Some observers, of liberal political sympathies, have argued that it is wrong to honor John Boehner, too, because the former Speaker disagreed with the US bishops’ stand on immigration. This is a tired old argument, conflating disagreement with the bishops on a prudential political decision with defiance of Church teaching on a fundamental moral principle. But it is noteworthy that Notre Dame officials saw fit to make a joint award, no doubt in a cynical effort to dodge political criticism by choosing one honoree from each side of the political spectrum.
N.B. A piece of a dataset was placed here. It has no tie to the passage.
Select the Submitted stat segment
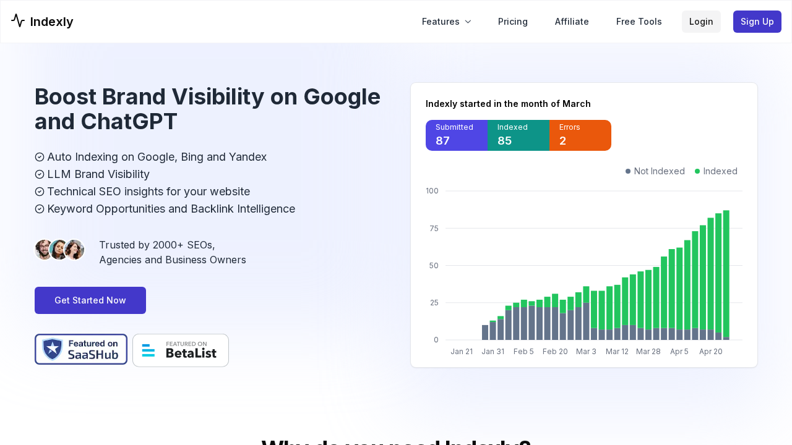Screen dimensions: 792x445 click(x=457, y=135)
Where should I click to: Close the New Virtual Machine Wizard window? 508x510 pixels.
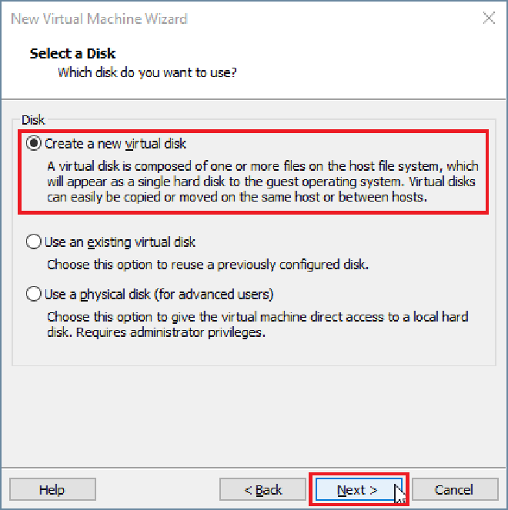(489, 18)
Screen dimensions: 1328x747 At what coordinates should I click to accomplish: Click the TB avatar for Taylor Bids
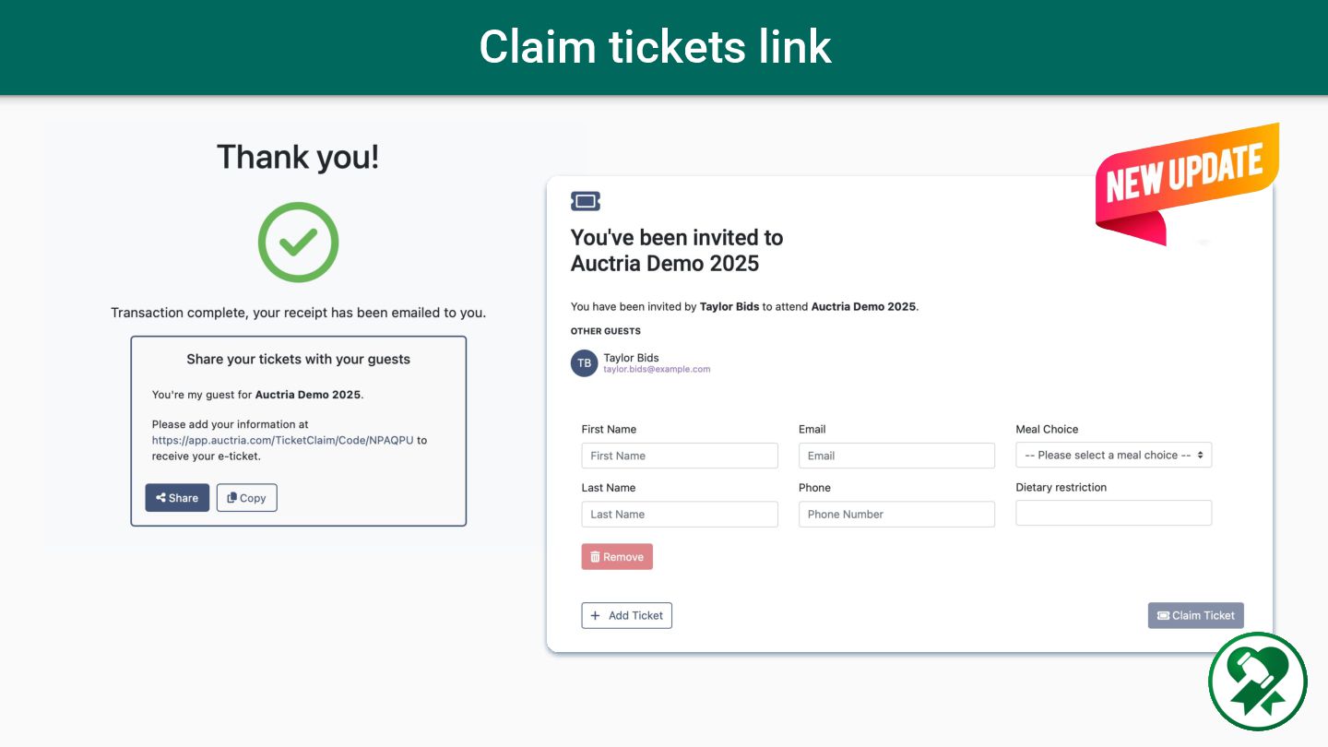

“We live in a toxic political environment where poisonous invective and partisan gamesmanship pass for political leadership,” said Father John Jenkins, the president of Notre Dame, in announcing the Laetare Award recipients. (Notice the pre-emptive suggestion that those who criticize the school’s choices may be engaged in “poisonous invective.”) He went on to make a tortured argument that although Notre Dame is honoring two politicians, it is not honoring them for what they have done in their political careers:
In recognizing both men, Notre Dame is not endorsing the policy positions of either, but celebrating two lives dedicated to keeping our democratic institutions working for the common good through dialogue focused on the issues and responsible compromise.
By now we all know the familiar dodges. The politician claims to oppose abortion personally, but to feel a delicate reticence about imposing his views on others. He says that we must be willing to compromise (even on life-and-death decisions). He insists that he is not “pro-abortion” but “pro-choice.”
That last bubble of rhetoric was unceremoniously burst by Cardinal Donald Wuerl of Washington, DC, when he celebrated Mass at Georgetown after Planned Parenthood president Cecile Richard had delivered a lecture there. “The word ‘choice’ is a smokescreen,” he said, “behind which those killing unborn children take refuge. Every chance you get, blow that smoke away!”
Now Cardinal Wuerl himself has a chance to “blow that smoke away.” As things stand, he is scheduled to celebrate Mass at the Notre Dame commencement, and to receive an honorary degree. He could pull out; he could absent himself from the ceremonies, to ensure that he does not become part of an event that pays homage to a “pro-choice” Catholic politician.
And there is a precedent. Back in 2009, the Harvard legal scholar (and former US ambassador to the Holy See) Mary Ann Glendon was chosen to receive the Laetare Award. But when she learned that President Obama would be speaking, she announced her decision to decline the award. Clearly annoyed that her presence might be used to quiet the critics of the honor for Obama, Ambassador Glendon wrote that she did not want to be used as a counterweight, nor did she see the Notre Dame commencement as an appropriate venue for a genteel debate about legal abortion:
A commencement, however, is supposed to be a joyous day for the graduates and their families. It is not the right place, nor is a brief acceptance speech the right vehicle, for engagement with the very serious problems raised by Notre Dame’s decision—in disregard of the settled position of the U.S. bishops—to honor a prominent and uncompromising opponent of the Church’s position on issues involving fundamental principles of justice.
Could Cardinal Wuerl do this year what Ambassador Glendon did in 2009? Even at this late date, his withdrawal would send a powerful message of support for the right to life: an unmistakable rebuke to politicians who hide behind the smokescreen that the cardinal himself identified. To be sure, if he did withdraw, the cardinal would be caught in an avalanche of public criticism; he would suffer for his public witness. But there is a reason why cardinals wear red.